#### [What you need to do]
Copy the data verbatim and leave out every picture.

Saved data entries
= Beginning of Section =

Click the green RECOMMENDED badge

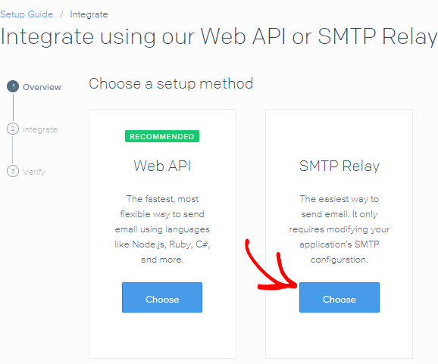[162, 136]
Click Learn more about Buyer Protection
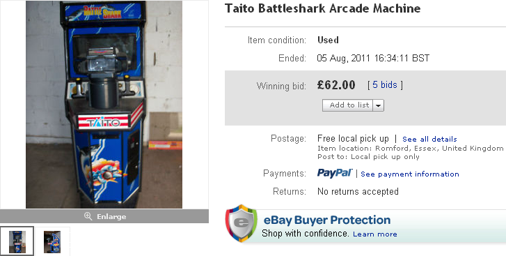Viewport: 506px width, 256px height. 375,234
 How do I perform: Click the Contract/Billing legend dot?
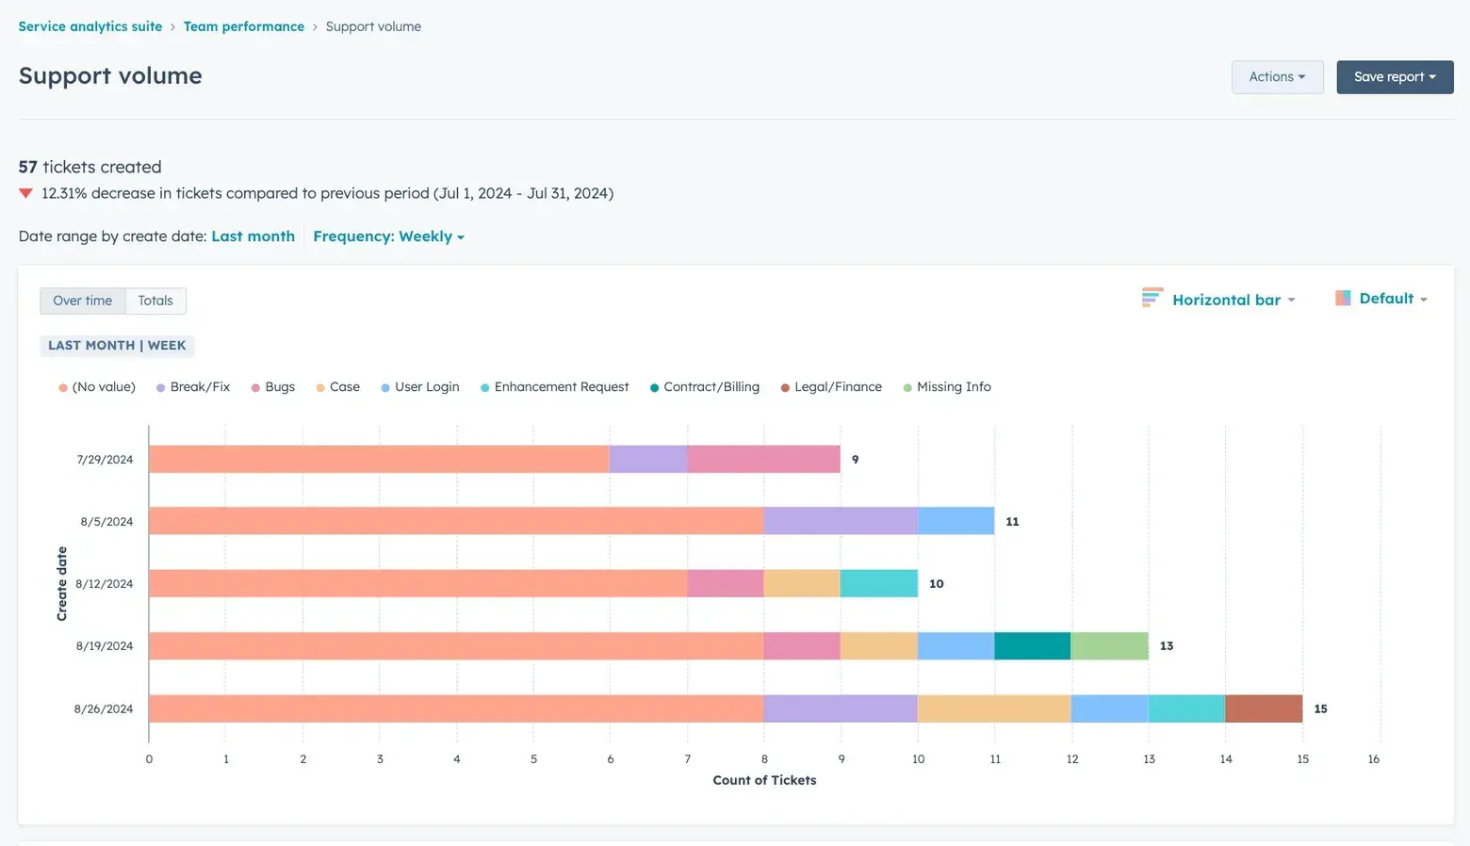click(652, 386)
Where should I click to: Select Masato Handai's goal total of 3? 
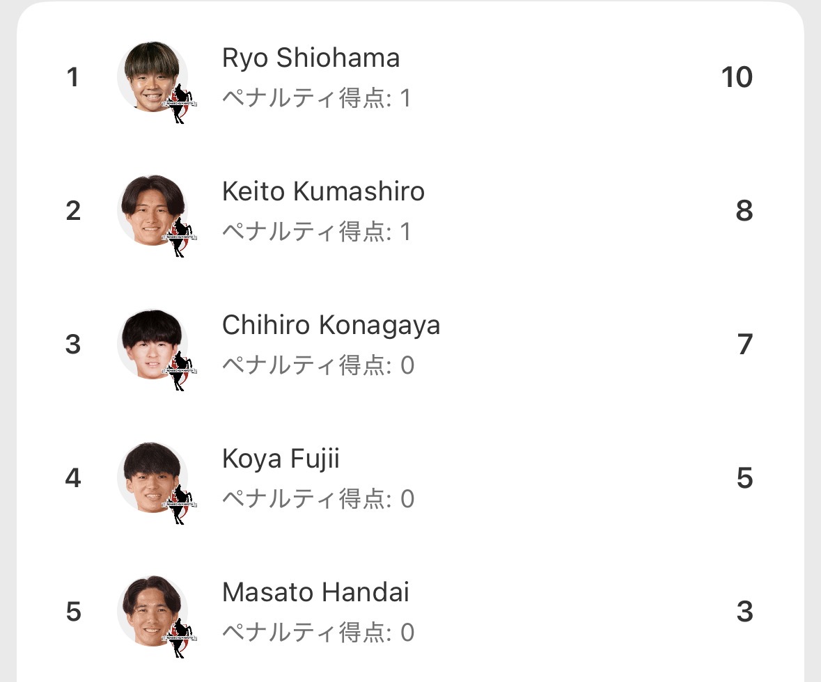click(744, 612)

= End of Section =

#### [Solution for this exercise]
Click the green RECOMMENDED badge

[162, 136]
Click Learn more about Buyer Protection
Viewport: 506px width, 256px height. 375,234
 How do I perform: Click the Contract/Billing legend dot?
click(652, 386)
Where should I click to: Select Masato Handai's goal total of 3? 
click(744, 612)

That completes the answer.